Chetogenesi anti COVID

La chetogenesi limita l'esacerbazione di COVID indotta dall'invecchiamento in un modello murino

La dieta chetogenica potrebbe mitigare la gravità del Covid-19 che si manifesta negli anziani.

L’aumento dell’età è in effetti il più forte predittore del rischio di gravità del COVID-19.
La tempesta di citochine insieme a una risposta immuno-metabolica ridotta porta alla più alta mortalità negli anziani infettati da SARS-CoV-2.

Per indagare su come l’invecchiamento compromette la difesa contro COVID-19, un folto gruppo di ricercatori ha sviluppato un modello di infezione murina naturale da beta coronavirus (mCoV) con ceppo MHV-A59 (mCoV-A59) del virus dell’epatite murina che raggruppa la maggior parte delle caratteristiche cliniche di COVID-19.

Lo studio

I topi anziani con infezione da mCoV-A59 hanno aumentato la mortalità e una maggiore infiammazione sistemica nel cuore, nel tessuto adiposo e nell’ipotalamo, inclusa la neutrofilia e la perdita di cellule T γ nei polmoni.
Ebbene, sottoposti a dieta chetogenica, i topi hanno aumentato il beta-idrossibutirrato (come atteso) e le cellule T γδ protettive dei tessuti.

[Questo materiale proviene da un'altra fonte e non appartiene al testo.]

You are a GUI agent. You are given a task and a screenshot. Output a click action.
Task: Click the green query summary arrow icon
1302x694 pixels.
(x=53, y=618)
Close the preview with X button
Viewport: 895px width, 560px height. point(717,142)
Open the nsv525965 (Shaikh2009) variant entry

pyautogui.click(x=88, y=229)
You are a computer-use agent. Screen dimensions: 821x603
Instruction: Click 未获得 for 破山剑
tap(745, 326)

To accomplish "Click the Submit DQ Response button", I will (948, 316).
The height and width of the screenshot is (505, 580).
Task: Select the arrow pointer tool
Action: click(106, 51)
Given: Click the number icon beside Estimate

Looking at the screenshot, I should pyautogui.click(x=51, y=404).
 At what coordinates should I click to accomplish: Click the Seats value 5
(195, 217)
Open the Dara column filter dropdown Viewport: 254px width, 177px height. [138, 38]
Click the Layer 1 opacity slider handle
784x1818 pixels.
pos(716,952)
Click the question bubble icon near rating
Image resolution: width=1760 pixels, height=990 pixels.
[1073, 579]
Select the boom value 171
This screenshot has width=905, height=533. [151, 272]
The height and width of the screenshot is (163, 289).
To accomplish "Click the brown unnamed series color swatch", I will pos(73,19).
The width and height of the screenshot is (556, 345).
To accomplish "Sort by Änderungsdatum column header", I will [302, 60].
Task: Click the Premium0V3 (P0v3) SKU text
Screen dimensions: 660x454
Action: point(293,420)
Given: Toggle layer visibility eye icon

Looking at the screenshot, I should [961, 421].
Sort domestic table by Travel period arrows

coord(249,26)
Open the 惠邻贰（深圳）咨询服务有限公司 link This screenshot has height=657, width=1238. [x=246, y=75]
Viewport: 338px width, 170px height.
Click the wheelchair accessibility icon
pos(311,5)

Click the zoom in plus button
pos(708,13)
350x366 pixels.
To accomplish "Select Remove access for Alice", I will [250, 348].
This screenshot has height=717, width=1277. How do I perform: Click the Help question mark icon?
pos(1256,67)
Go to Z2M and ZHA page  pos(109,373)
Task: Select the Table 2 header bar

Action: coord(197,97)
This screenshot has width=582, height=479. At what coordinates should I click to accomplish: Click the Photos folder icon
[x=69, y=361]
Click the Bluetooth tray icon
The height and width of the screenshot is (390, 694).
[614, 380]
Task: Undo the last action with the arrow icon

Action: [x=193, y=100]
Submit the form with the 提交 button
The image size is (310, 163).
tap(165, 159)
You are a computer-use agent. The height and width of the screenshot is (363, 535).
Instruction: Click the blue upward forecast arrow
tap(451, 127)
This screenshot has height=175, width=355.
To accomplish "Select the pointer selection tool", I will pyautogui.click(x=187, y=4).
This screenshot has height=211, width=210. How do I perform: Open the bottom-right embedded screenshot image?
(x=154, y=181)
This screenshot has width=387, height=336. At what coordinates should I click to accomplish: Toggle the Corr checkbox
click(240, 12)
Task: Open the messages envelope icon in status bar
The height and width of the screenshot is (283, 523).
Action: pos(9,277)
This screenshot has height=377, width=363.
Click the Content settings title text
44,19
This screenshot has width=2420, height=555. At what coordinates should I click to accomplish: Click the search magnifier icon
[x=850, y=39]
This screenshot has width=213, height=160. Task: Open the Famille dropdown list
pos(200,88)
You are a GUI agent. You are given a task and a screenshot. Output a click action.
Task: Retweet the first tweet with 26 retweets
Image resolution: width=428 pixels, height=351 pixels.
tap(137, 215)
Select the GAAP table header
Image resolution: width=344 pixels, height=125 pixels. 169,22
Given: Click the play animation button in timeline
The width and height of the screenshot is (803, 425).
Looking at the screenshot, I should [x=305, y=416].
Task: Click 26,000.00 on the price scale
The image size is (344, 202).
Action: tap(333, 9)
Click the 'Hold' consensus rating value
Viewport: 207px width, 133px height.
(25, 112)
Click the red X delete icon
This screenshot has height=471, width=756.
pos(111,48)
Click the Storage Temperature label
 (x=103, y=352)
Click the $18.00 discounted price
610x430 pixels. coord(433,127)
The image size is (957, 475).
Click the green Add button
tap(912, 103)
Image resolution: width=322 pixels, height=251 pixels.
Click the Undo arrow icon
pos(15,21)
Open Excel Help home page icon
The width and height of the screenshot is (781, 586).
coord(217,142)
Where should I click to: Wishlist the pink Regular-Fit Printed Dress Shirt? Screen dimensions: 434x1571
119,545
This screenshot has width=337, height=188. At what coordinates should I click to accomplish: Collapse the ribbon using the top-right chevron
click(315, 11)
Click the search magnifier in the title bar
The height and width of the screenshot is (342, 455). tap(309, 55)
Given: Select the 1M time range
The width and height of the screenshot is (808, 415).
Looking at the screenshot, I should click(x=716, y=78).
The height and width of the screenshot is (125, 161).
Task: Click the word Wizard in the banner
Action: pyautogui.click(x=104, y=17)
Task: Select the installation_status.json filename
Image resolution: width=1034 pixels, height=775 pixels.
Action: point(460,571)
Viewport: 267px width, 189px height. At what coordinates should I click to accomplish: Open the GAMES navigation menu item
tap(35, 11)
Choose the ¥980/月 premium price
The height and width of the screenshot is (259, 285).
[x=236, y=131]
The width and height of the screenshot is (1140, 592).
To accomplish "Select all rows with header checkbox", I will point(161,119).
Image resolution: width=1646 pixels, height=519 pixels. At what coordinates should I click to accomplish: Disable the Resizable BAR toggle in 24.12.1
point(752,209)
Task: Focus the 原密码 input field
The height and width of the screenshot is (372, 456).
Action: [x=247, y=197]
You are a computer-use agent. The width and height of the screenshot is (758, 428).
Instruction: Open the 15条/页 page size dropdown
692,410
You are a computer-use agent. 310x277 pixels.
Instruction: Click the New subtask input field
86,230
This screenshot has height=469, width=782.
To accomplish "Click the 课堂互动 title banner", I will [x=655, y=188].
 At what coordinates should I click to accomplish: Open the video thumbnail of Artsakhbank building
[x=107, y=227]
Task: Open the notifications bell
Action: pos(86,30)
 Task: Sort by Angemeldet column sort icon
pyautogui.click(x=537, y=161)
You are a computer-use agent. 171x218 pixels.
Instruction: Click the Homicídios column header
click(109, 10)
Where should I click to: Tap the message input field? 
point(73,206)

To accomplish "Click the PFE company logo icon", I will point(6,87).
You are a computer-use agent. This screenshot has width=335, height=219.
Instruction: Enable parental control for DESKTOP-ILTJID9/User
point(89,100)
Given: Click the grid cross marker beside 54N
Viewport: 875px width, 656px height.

Inoltre, l’inflammasoma è risultato disattivato e sono diminuiti i monociti patogeni nei polmoni dei topi anziani infetti.

Questi dati sottolineano da un lato il valore del modello mCoV-A59 per testare il meccanismo del Covid e dall’altro stabiliscono il controllo del checkpoint immuno-metabolico da parte della chetosi come potenziale trattamento contro COVID-19 negli anziani.